Retire the stereotype of the six-figure public-sector pension, say academics

About two-thirds of state and local workers leave public employment with little or no pension, according to a new research brief from Alicia Munnell and colleagues at the Center for Retirement Research at Boston College.

The retired cop with a $100,000 pension has joined the Cadillac-driving welfare mom in the pantheon of social stereotypes that Americans love to resent. But the rich cop, like the rich welfare mom, is the exception not the rule, according to the staff of the Center for Retirement Research at Boston College.

That’s because only a minority of public employees have enough longevity to reap the maximum pension.

There is a “widespread perception is that state and local government workers receive high pension benefits which, combined with Social Security, provide more than adequate retirement income,” write Alicia Munnell, Jean-Pierre Aubry, Josh Hurwitz and Laura Quinby in a new research brief.

“The perception is consistent with multiplying the 2% benefit factor in most plan formulae by a 35- to 40-year career and adding a Social Security benefit,” they add. “But this calculation assumes that individuals spend enough of their career in the public sector to produce such a retirement outcome.”

This brief summarizes the results of a paper that uses the publicly-available Health and Retirement Study (HRS) and actuarial reports published by state and local pension systems to test the hypothesis that state-local workers have more than enough money for retirement.

“Most households with state-local employment end up with income replacement rates in retirement that, while on average higher than those in the private sector, are well below the 80% needed to maintain pre-retirement living standards.
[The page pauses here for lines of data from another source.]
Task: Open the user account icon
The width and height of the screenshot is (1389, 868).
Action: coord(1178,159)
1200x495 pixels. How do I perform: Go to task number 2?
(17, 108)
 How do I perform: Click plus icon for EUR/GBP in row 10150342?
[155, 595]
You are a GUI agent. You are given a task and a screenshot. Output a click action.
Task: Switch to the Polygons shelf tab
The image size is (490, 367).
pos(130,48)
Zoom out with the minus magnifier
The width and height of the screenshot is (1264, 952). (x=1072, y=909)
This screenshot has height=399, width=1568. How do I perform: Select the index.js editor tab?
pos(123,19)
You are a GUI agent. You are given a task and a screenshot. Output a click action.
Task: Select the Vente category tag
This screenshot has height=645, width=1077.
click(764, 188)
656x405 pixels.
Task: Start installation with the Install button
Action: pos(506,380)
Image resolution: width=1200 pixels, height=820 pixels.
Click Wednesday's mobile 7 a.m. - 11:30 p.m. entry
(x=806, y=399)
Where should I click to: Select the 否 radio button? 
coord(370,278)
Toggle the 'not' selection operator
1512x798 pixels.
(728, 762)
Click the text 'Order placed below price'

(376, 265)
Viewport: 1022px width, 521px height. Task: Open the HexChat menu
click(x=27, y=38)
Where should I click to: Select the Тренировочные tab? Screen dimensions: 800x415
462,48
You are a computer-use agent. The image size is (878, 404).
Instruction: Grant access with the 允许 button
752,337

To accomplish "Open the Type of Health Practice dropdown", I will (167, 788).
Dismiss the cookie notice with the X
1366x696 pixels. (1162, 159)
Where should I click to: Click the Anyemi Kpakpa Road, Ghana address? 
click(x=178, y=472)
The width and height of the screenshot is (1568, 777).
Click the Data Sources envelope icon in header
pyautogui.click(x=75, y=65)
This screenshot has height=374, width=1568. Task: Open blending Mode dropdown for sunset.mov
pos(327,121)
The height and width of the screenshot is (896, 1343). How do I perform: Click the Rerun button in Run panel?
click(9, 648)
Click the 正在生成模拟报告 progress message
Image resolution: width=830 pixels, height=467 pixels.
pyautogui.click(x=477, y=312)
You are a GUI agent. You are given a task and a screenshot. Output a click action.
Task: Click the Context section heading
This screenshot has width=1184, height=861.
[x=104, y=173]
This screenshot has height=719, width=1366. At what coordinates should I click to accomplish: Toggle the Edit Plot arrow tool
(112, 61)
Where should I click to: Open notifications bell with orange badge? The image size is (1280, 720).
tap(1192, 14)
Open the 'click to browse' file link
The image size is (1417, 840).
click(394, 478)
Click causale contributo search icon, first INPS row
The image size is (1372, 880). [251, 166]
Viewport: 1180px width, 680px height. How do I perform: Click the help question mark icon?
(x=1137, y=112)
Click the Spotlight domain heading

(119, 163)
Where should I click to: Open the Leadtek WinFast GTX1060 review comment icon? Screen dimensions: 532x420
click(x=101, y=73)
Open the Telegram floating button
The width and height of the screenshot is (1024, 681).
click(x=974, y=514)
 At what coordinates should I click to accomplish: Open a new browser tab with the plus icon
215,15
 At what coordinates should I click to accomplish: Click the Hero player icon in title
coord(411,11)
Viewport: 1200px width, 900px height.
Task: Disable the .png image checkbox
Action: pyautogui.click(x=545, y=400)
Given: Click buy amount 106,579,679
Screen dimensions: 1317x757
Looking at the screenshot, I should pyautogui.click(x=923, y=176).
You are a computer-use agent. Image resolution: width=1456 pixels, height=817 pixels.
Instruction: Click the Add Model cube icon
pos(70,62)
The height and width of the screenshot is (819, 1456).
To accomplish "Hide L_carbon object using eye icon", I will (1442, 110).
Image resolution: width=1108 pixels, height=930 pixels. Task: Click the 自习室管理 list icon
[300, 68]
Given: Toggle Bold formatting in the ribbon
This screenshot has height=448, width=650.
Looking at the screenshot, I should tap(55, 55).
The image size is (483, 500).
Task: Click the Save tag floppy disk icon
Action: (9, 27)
Even those households with a long-service state-local worker who spent more than half of their careers in public employment have a median replacement rate, including Social Security, of only 72%. And this group accounts for less than 30% of households with a state-local worker. The remaining 70% of households with a short- or medium-tenure state-local worker have replacement rates of 48% and 57%, respectively. Adding income from financial assets still leaves most households short of the target,” the brief said.

“Only 32% percent of workers who leave state-local employment each year claim an immediate benefit. These individuals have more than 20 years of service on average and receive a benefit equal to 49% of their pre-retirement earnings. But another 27% leave state-local employment with a deferred benefit based on their earnings at termination, which will decline in value between termination and claiming as wages and prices rise, so it will amount to less than 10% of their projected earnings at retirement,” the paper continued.

“And 40% leave without any promise of future benefits. The other part of the explanation is that most households with a state-local worker contain a person employed in the private sector, and replacement rates for private sector workers are considerably lower since many end up with nothing more than Social Security.”